J’ai eu plusieurs fois ce plaisir pendant le dîner, ayant été placée à table près de M. d’Éblis. Nous avons commencé par nous taire tous deux ; j’étais intimidée, et peut-être au fond n’était-il pas beaucoup plus brave que moi ; car, enfin, s’il a sa mine sévère, j’ai aussi la mienne, et j’ai remarqué souvent que je produisais d’abord un effet de terreur. — Puis, tout à coup, brisant la glace :

— Mademoiselle, m’a-t-il dit, j’ai beaucoup entendu parler de vous aujourd’hui.

— Comment cela, monsieur ?

— Je sais déjà que vous êtes compatissante pour les malheureux.

— Monsieur !…

— Vous avez été bonne ce matin pour mon ami Roger… Je sais cela.

— Mon Dieu ! tout le monde, je crois, à ma place aurait agi comme moi.

— Sans doute… tout le monde fait l’aumône… mais il y a la manière.

Je lui ai dit que j’étais flattée de son compliment, parce qu’il devait se connaître en bonnes œuvres, attendu qu’il avait été certainement pour M. Roger plus secourable que je ne l’avais été moi-même, et que je n’aurais jamais l’occasion de l’être.

Il s’est incliné, et il a repris d’un accent doux et triste :

— Je ne sais pas si je lui ai rendu un grand service… en le tirant de là !

Nous étions partis. Il n’y avait plus de raison pour nous arrêter. Nous avons donc continué de nous dire des choses aimables, tout en nous informant mutuellement et adroitement de nos goûts et de nos dégoûts sur toutes choses, en particulier sur la musique de Wagner, qu’il aime et que je n’aime pas.

Nous avons été malheureusement interrompus par une étrange folie de Cécile. — Cécile, toujours préoccupée de faire rire son curé pendant qu’il boit, s’est avisée tout à coup de saisir deux cerises accouplées par la queue et de les planter à cheval sur son nez, en levant son joli minois pour les maintenir en équilibre. On a ri, et MM. de Valnesse ont applaudi avec enthousiasme. Alors Cécile a appelé un domestique, a séparé les deux cerises, et les a mises chacune sur une assiette, en disant au domestique :

— Portez cette assiette à M. Henri de Valnesse. — Portez cette autre assiette à M. René.

Pendant que ces messieurs passaient fièrement les cerises dans la boutonnière de leur habit, le commandant d’Éblis regardait la scène avec des yeux démesurément ouverts.

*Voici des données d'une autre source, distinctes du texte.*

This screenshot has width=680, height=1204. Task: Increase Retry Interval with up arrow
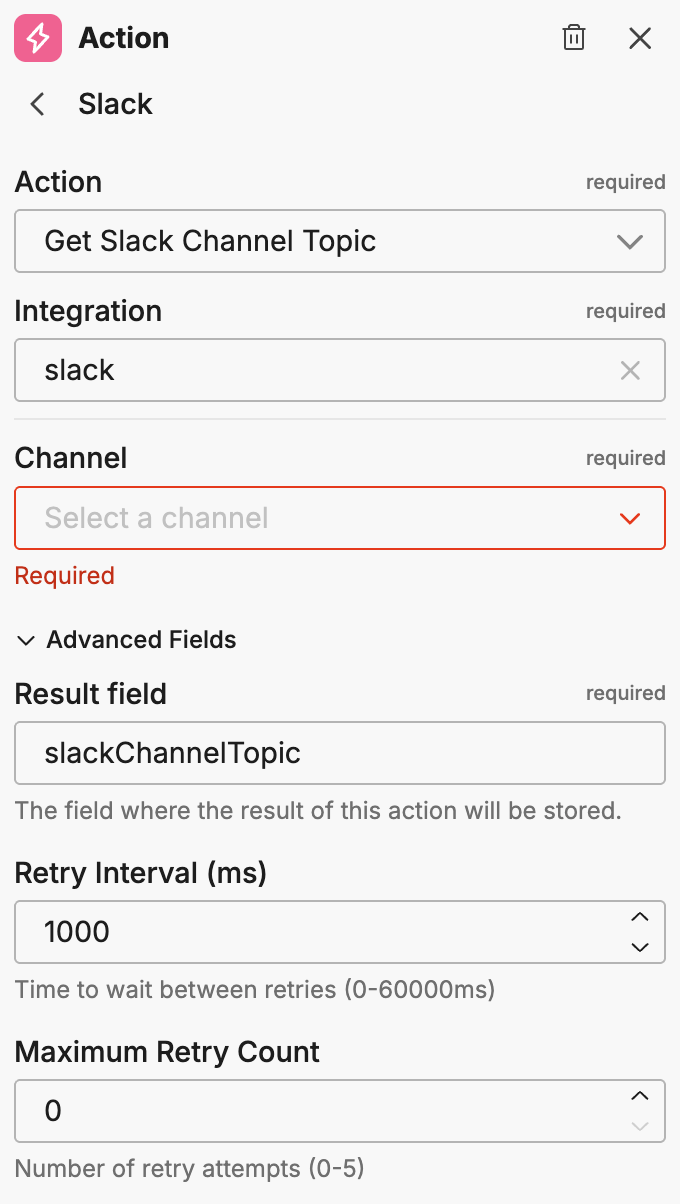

Cécile s’en est aperçue et lui a dit avec son audacieuse naïveté :

— Vous semblez étonné, commandant ?

— Pas du tout, mademoiselle.

— Pardon… vous avez l’air très-étonné… Voyons, soyez franc… ma plaisanterie vous paraît du dernier mauvais goût, n’est-ce pas ?

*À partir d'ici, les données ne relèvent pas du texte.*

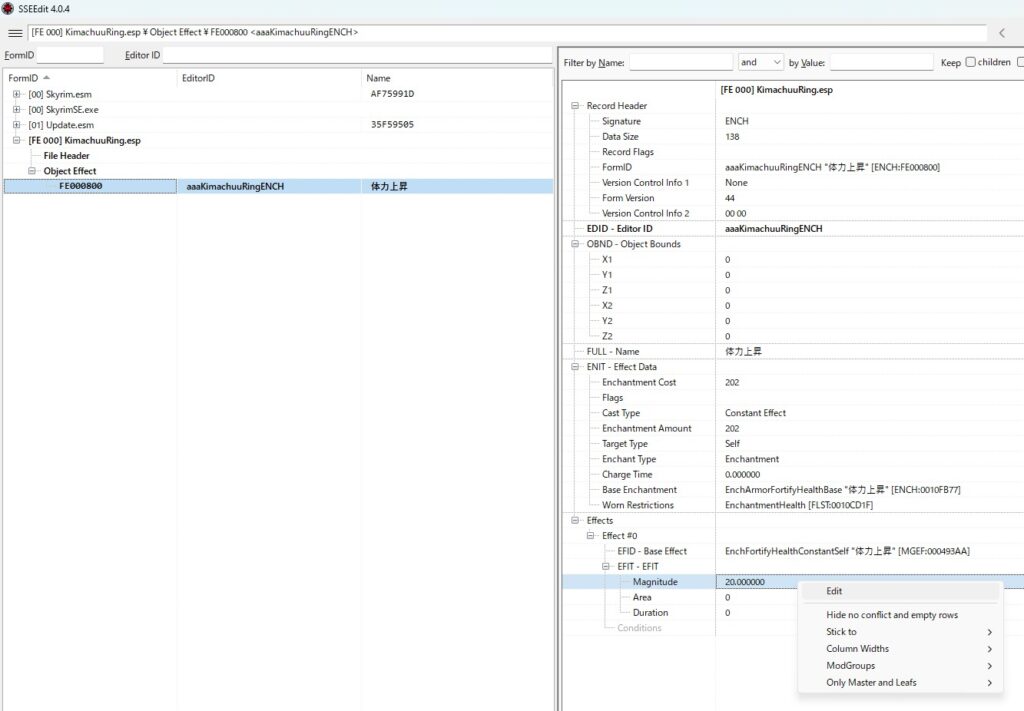1024x711 pixels.
Task: Choose Edit from the context menu
Action: pyautogui.click(x=834, y=591)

— Mademoiselle, tout ce que vous faites me paraît charmant.

— Non… vous avez raison… c’était de très-mauvais goût… mais je vais vous expliquer mon caractère, commandant… Il est très-compliqué, il est mixte en quelque sorte, et vous allez comprendre pourquoi… c’est qu’il y a en moi un ange et un diable !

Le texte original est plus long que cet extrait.